Score:5

High CPU usage with while loops running dd command

cn flag

I'm using this command to read continuous data from named pipes:

{ while :; do dd iflag=fullblock iflag=nonblock bs=65536 count=1 2> /dev/null | redis-cli -x PUBLISH myChannel ; done } < myFifo

The problem is, the CPU usage goes very high even if I run 50 of those commands concurrently. That process is supposed to be long running, and a lot of them should work concurrently.

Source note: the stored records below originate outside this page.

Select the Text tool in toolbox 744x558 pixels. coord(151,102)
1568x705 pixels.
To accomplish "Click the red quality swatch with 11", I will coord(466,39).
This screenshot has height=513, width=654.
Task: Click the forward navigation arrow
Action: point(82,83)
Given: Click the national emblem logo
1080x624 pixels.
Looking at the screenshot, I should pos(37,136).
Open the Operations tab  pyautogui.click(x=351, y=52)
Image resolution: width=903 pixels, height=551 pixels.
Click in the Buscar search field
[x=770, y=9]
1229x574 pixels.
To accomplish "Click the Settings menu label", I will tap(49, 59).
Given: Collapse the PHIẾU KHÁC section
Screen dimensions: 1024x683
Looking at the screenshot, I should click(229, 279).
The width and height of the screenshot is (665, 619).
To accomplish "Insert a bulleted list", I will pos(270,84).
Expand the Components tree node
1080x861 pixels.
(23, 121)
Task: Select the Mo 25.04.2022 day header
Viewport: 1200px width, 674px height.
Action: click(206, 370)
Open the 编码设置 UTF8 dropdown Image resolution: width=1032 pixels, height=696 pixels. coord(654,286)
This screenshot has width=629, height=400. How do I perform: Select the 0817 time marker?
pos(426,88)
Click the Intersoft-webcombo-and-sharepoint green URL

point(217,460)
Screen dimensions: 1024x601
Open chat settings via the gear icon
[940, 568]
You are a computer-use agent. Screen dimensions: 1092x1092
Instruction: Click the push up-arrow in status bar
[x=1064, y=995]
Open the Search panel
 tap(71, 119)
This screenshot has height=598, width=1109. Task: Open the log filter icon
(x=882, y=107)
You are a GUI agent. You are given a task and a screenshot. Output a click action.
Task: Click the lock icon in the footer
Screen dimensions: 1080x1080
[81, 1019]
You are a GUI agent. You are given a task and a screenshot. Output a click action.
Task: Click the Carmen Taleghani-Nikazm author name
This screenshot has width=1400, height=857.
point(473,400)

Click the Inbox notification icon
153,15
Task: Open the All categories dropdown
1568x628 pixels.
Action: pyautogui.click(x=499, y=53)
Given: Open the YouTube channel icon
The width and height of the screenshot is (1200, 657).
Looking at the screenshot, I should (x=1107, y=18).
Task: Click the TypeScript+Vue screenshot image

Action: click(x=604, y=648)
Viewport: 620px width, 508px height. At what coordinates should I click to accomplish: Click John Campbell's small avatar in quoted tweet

So, what is the reason and how to prevent it? Thanks.

terdon avatar
cn flag
By the way, wouldn't it be the same but much simpler to run `head -c 65536 myFifo | redis-cli -x PUBLISH myChannel` instead of `dd`?
Raffa avatar
jp flag
If I'm not mistaken ... you're using `dd` for buffering ... So why not just do `dd if=myFifo iflag=fullblock bs=65536 2> /dev/null | redis-cli -x PUBLISH myChannel` without a loop.
james hofer avatar
cn flag
@terdon Well I don't know. I'm a JS developer. Is that the same thing?
james hofer avatar
cn flag
@Raffa Exactly. That's for getting 64k buffers from the FIFO. I thought dd just run one time without the `while` loop. So no `while` is needed?
terdon avatar
cn flag
It should be... I am not sure either, but in general, `dd` is almost useless today and is best avoided because its syntax is confusing and very easy to get wrong. I don't know exactly what you want to do here, but as far as I can tell, you are repeatedly taking the first 65536 bytes of the file since you are stopping the `dd` with `count=1`. If so, then yes, the `head -c` approach would do the same thing.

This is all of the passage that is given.